Instruct the secretary to take minutes of the special meeting. These minutes must reflect all actions authorized by the executive board. However, be careful not to accuse any specific individual. File these minutes with the minutes of the executive board.
Review the information presented. Conduct the discussion. A motion and vote are needed to authorize any proposed action(s), which could include:
When an audit is authorized, obtain a written report from the auditor and call a second special meeting of the executive board and the principal to review the audit findings. Evaluate the audit findings to determine if there are indications of carelessness or inaccurate or improper record keeping or the more serious matter of missing funds.
If the results of the audit indicate that money is missing from the account, the executive board shall notify the council or district PTA president immediately and file a complaint with the local law enforcement agency or district attorney's office requesting an investigation.
Do not make a direct accusation. Do not accept any offer of direct repayment from an individual, unless so instructed by the district attorney's office.
REMOVING THE OFFICER
Consult with the council/district PTA prior to beginning the following process.

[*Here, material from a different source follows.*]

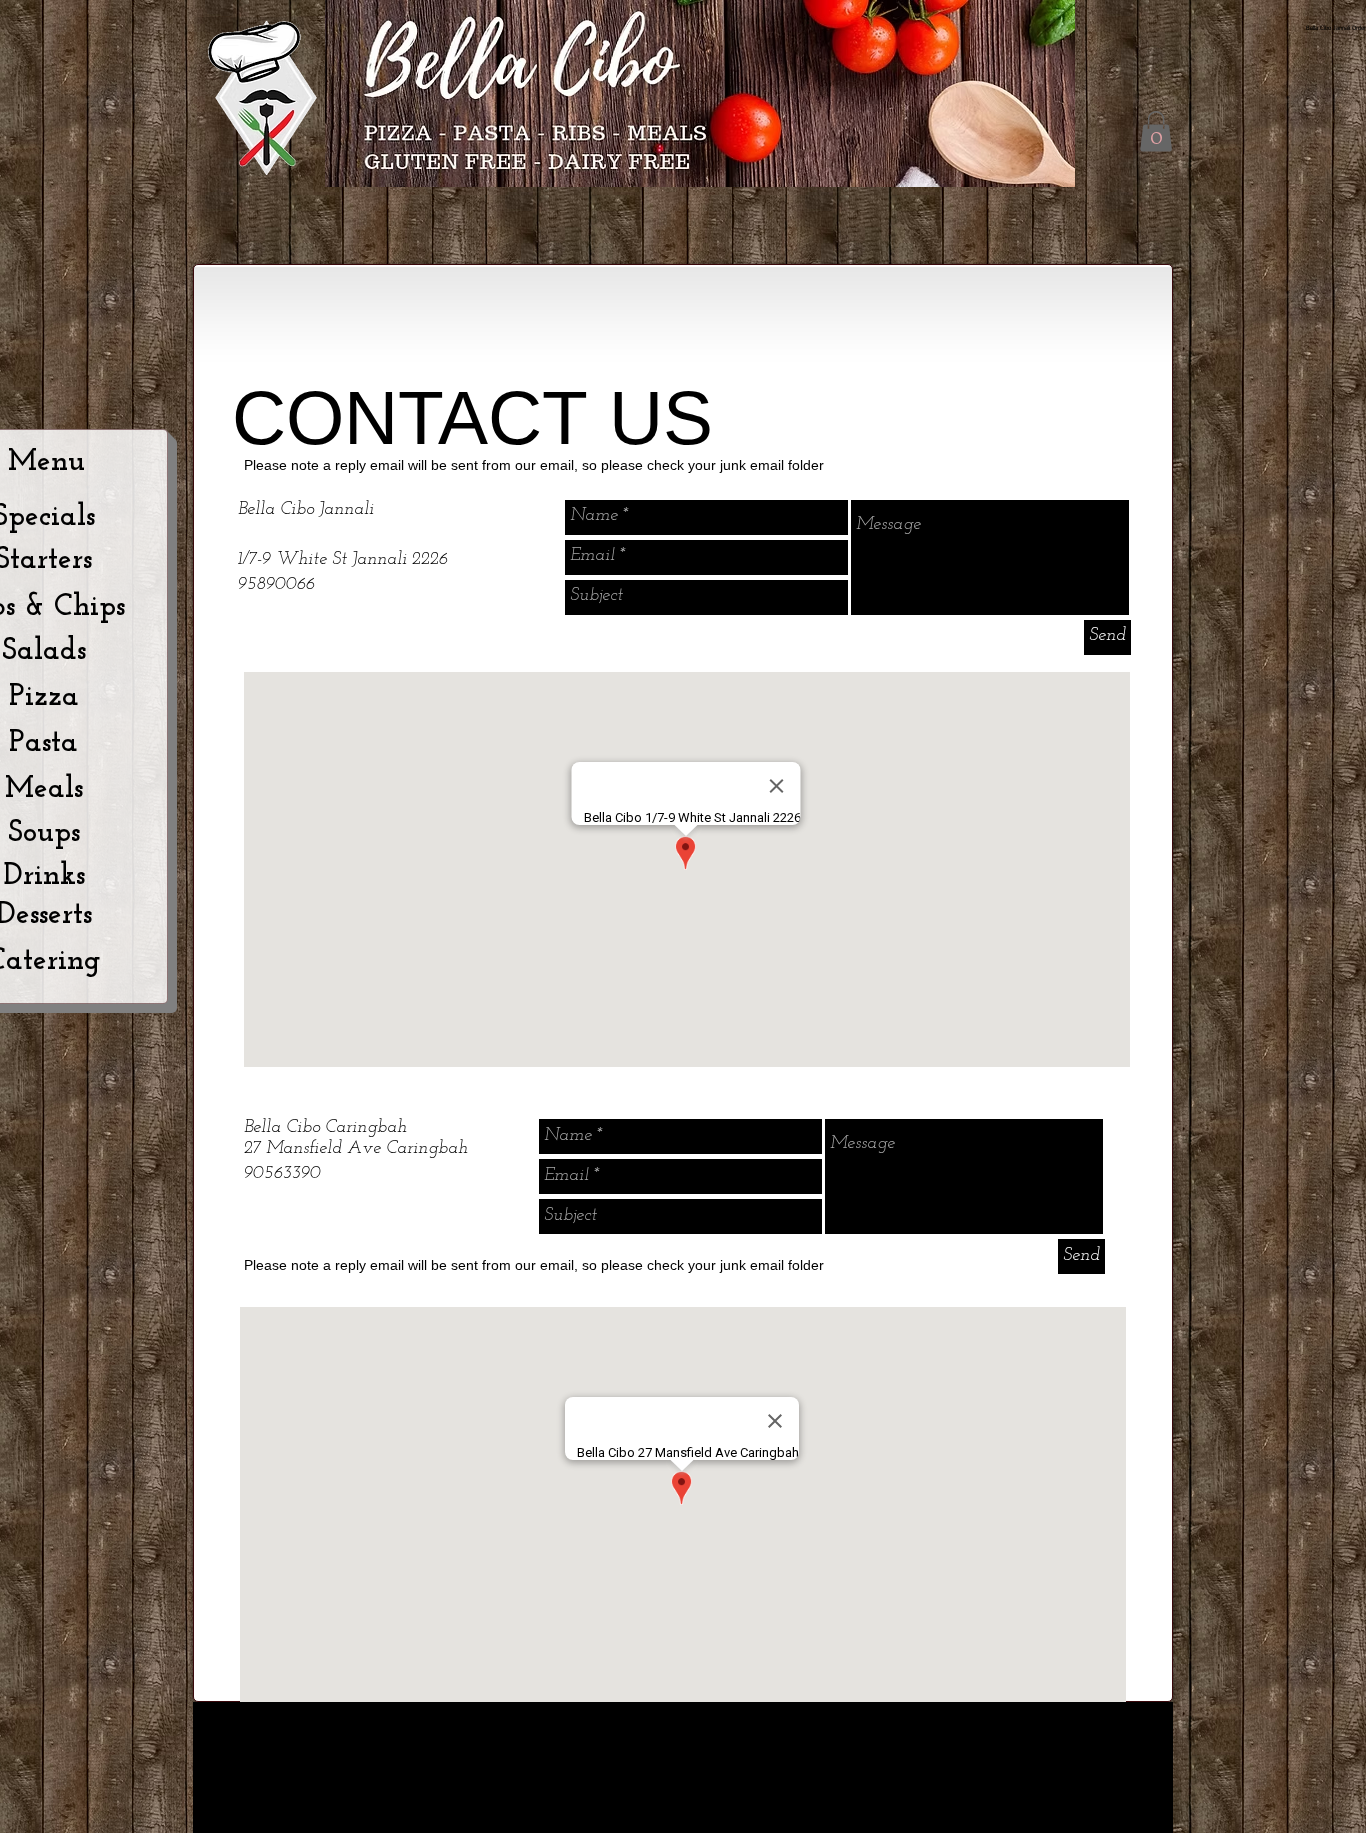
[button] (1156, 131)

If removing the officer from office is a consideration, the executive board must make a formal request through channels to the council/district PTA for assistance in determining whether a hearing should be conducted to remove the officer from office before proceeding with any action. The council/district PTA hearing panel following a two-thirds (2/3) affirmative vote, may recommend that the executive board meet and remove the officer from office.
Notice Procedures Concerning Removal: Following the two-thirds (2/3) affirmative vote by the council/district PTA hearing panel recommending that the officer be removed from office: (1) The officer must be given fifteen (15) days' written notice of the hearing by the executive board to remove the officer from office; (2) The written notice shall contain the reasons for the proposed removal, and shall be mailed by certified mail, return receipt requested, to the last address of the officer shown on the association's records; (3) At the hearing, the officer must be given an opportunity to address the executive board, either orally or in writing; (4) If the hearing panel recommends removal from office, the executive board shall convene not less than five (5) days following the hearing and vote whether the officer will be removed from office; (5) A twothirds (2/3) vote of the executive board shall be sufficient to remove the officer from office; (6) The removal vote shall be recorded in the executive board minutes and shall specify the number of members voting in favor of and against such removal; (7) The council/district PTA shall be notified in writing of the action taken by the executive board; (8) The officer is notified by certified mail, return receipt requested.
PROSECUTING THE CASE
The district attorney's office will weigh the evidence and determine whether to proceed with the case and whether to detain the alleged suspect.
Embezzlement, the stealing of money entrusted into one's care by means of fraud for one's own use, is considered to be the same as theft under the law. Criminal charges must be filed with the police or sheriff 's department. Under California law, the charge would be petty theft or, if the amount is over $4,000, grand theft.
If it is determined that embezzlement or misappropriation has probably occurred, be careful not to commit a crime known as "compounding." Compounding is a form of extortion that occurs when one says to someone, "I will not turn you into the police provided that you do the following . . ." Seek advice from the district attorney's office on ways to avoid compounding.
Theft in any form is a violation of the law and should be handled as a serious offense. If money is stolen from an individual's car or property, a police report should be filed immediately and contact made with the individual's insurance company to determine coverage.
NOTIFICATION OF INSURANCE COMPANY
Claims must be reported in a timely manner. As soon as a mismanagement incident is being investigated, it should be reported to the insurance broker by the district PTA.